8.1-RC2 - PCI fatal error or MCE triggered by USB/ehci on Sun X4100M2?

Fri Jul 9 23:53:42 UTC 2010

Hi John

Am 09.07.2010 um 22:03 schrieb John Baldwin:

> On Friday, July 09, 2010 11:26:00 am Markus Gebert wrote:
>> --
>> MCA: Bank 4, Status 0xb400004000030c2b
>> MCA: Global Cap 0x0000000000000105, Status 0x0000000000000007
>> MCA: Vendor "AuthenticAMD", ID 0x40f13, APIC ID 2
>> MCA: CPU 2 UNCOR BUSLG Observer WR I/O
>> MCA: Address 0xfd00000000
> 
> Using my local port of mcelog this is what I get for this check:
> 
> CPU 2 4 northbridge 
> ADDR fd00000000 
>  Northbridge Master abort
>  link number = 4
>       bit61 = error uncorrected
>  bus error 'local node observed, request didn't time out
>             generic write mem transaction
>             i/o access, level generic'
> STATUS b400004000030c2b MCGSTATUS 7
> MCGCAP 105 APICID 2 SOCKETID 0 
> CPUID Vendor AMD Family 15 Model 65
> 
> I don't know what to tell you off hand.  Did you buy this hardware from Sun 
> directly?  If so, I would try bugging them about this, especially given the 
> error that the BIOS is logging.

Yes, this hardware comes from Sun directly, but getting Sun (/Oracle) support for this issue is gonna be tough. FreeBSD is unsupported, and in a short test we couldn't reproduce the problem with a Linux kernel. While I agree that a hardware issue has always been and still is a possibility to be considered, the fact that we tested this on two machines remains as well as the fact that 6.x, 7.x do not show the behavior. Another possibility is of course, that the X4100 is prone to such issues and somehow 6.x and 7.x have workarounds we're not aware of or just do something different in way so that this issue does not get triggered.

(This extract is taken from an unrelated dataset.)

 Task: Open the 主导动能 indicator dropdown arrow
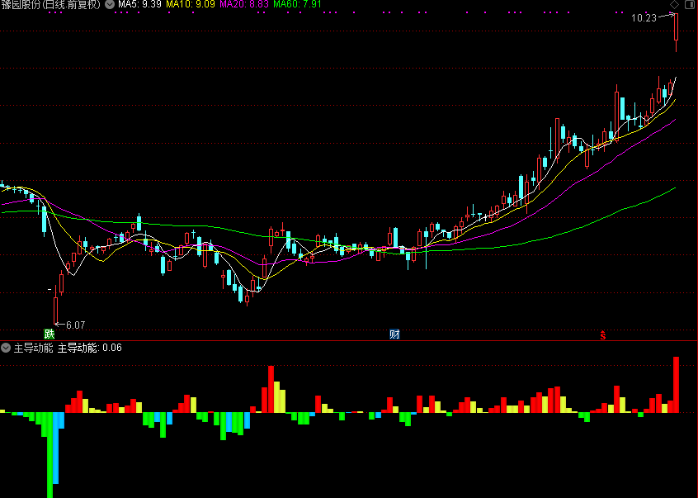6,348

>  It does sound like a hardware issue, but in 
> the chipset, not in the RAM, so you might need to swap out the main board 
> rather than the RAM.

Yep. The MCA report does not indicate RAM problems, and the MCE itself was not our only reason to replace RAM. We found a Sun document about the X4200 series getting hypertransport errors when RAM of a certain vendor is installed, so we swapped RAM to rule this one out.

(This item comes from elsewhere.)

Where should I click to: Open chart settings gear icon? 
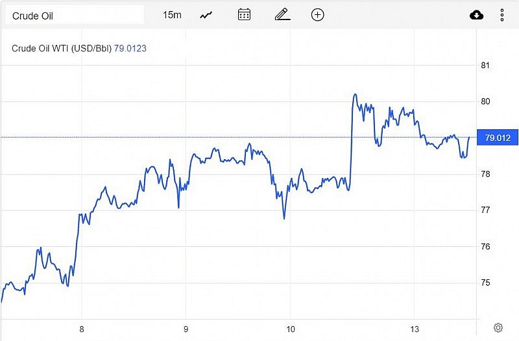click(x=498, y=327)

We did not replace the mainboard though, but testing on a second X4100 should do about the same.

> I'm curious if disabling USB legacy support in the BIOS causes it to still die 
> even with ehci not loaded.  If so, then the SMI# for the ehci controller must 
> somehow prevent the issue, perhaps by triggering frequently enough to slow the 
> rate of I/O requests down?

I disabled usb legacy support in the BIOS and booted a kernel with usb+ohci+ukbd+ums but without ehci. Unfortunately, I cannot reproduce the MCE.

Just to get you right: your theory is that when we don't load the ehci driver, then the ehci-controller isn't taken over during boot and therefore handled through SMM so that SMIs might occur often enough to throttle the system just enough to not let the problem appear? I'm not very familiar with usb legacy support and SMM, but why would ehci be handled through SMM when the only usb devices (the virtual keyboard and mouse) actually sit on ohci? And why would disabling legacy support help getting more SMIs to throttle the system? As I unterstand this, and I might be terribly wrong, legacy support is what would cause SMIs in the first place.

Markus